2 juin 2007

L’opprobre est désormais sur tous

Gérard Dreyfus

Sa statue ne sera pas déboulonnée. À Herning, la municipalité a choisi de ne pas tenir compte des révélations de son héros Bjarne Riis, vainqueur du Tour de France en 1996, seul Danois à l’avoir jamais gagné.

Riis a pourtant confessé s’être dopé à l’EPO de 1993 à 1998. Et aujourd’hui, il dirige une des formations qui doit participer dans quelques semaines au Tour 2007.

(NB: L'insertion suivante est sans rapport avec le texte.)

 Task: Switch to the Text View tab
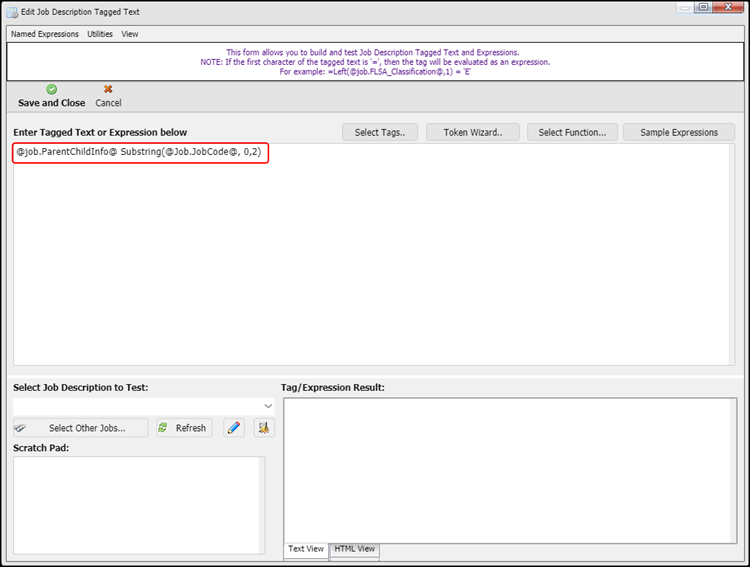(306, 549)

Les années ont passé ; les héros sont si rares. À Herning comme ailleurs. Le pardon est le privilège de ceux qui n’aiment pas les histoires, surtout celles qui ne les concernent pas directement.

Bjarne Riis a donc balancé, comme on dit familièrement. Sept coureurs de l’ancienne prestigieuse formation allemande Telekom ont avoué, eux aussi, avoir eu recours à l’EPO pour améliorer leurs performances. Trois médecins de la clinique universitaire de Fribourg ont reconnu leur implication dans le dopage.

Une bourrasque.
Une déferlante.
Une tempête.
Une de plus…

Le cyclisme plie mais ne rompt pas. Jusqu’où ira-t-il ? Pourtant cela fait des lustres et des lustres qu’il nous assure avoir compris le message.

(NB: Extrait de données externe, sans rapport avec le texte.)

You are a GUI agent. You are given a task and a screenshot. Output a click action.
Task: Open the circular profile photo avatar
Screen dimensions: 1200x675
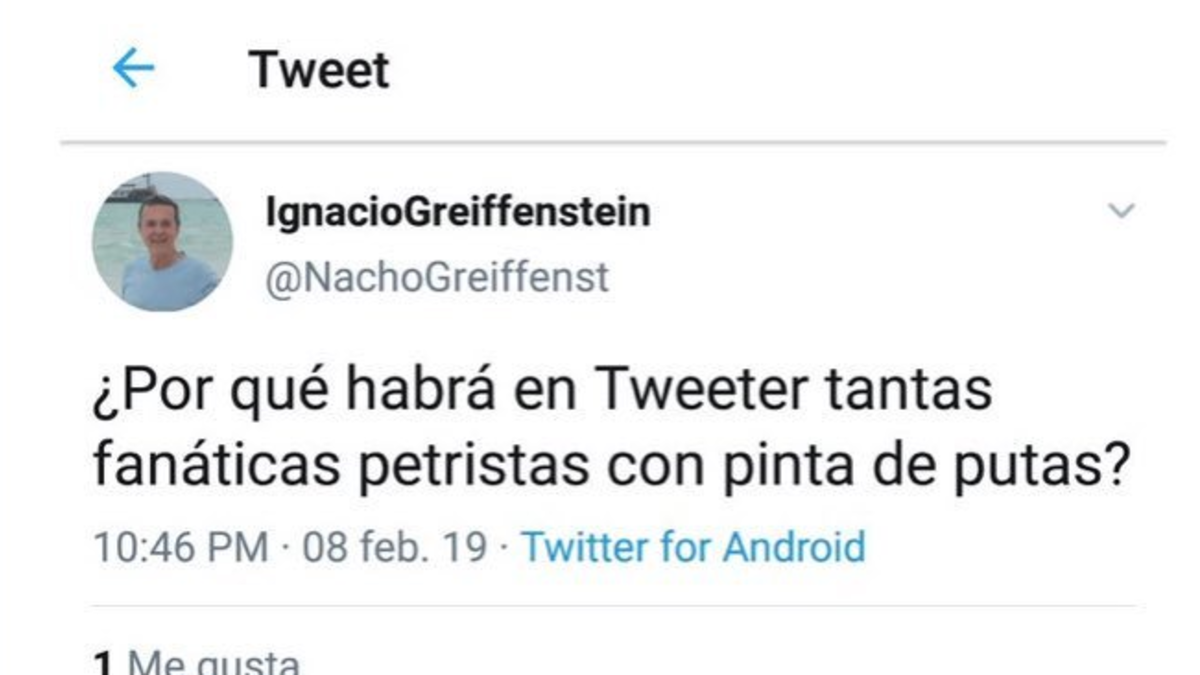point(162,241)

Je rappelle que l’an dernier, à la veille du Tour, treize coureurs avaient été interdits de prendre le départ. L’Américain Floyd Landis arrivait en jaune sur les Champs Élysées quelques semaines avant d’être déclaré positif à la testostérone.

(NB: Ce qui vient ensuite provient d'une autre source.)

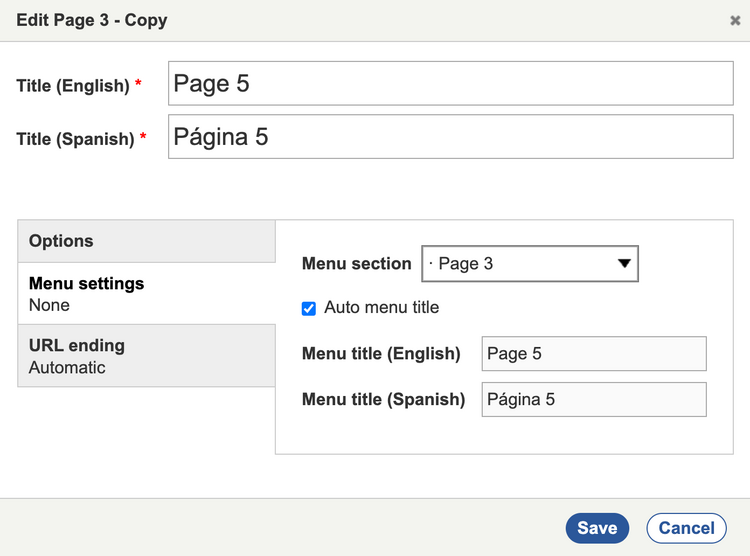Click the Title (English) label
The image size is (750, 556).
coord(72,86)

Navré de le dire mais le cyclisme nous a fait prendre les vessies pour des poches transparentes. Non Messieurs, nous ne vous croyons plus. Très sûrement vous êtes en train de tuer votre discipline.

Non, on ne vous croit plus. D’autant moins que les dopés d’hier sont souvent ceux qui dirigent les jeunes d’aujourd’hui.

N’est-ce pas Riis qui disait respecter un code éthique, vouloir diriger une équipe propre, à l’abri de tout soupçon. C’est réussi.

Dimanche dernier se sont courus les 500 miles d’Indianapolis, l’épreuve automobile la plus prestigieuse aux États-Unis. Quel rapport avec le cyclisme ? Attendez...

À l’issue de la course, le vainqueur – c’est une tradition qui a plus de soixante-dix ans – se voit récompensé d’une bouteille de lait. Ce rituel remonte à 1936. Le lauréat, cette année-là, avait exigé à l’arrivée une bouteille de lait suivant le sain conseil de sa maman qui lui recommandait de boire du lait pour se désaltérer. Ce geste inspira l’association américaine pour les produits laitiers qui perpétua la tradition à chaque arrivée. Sauf en 1993 où le lauréat, Emerson Fittipaldi fit scandale en réclamant du jus d’orange. Pour assurer la promotion de sa plantation d’agrumes au Brésil.

Un conseil, Messieurs les cyclistes : comme Louis Meyer en 1936, écoutez plus souvent vos mamans.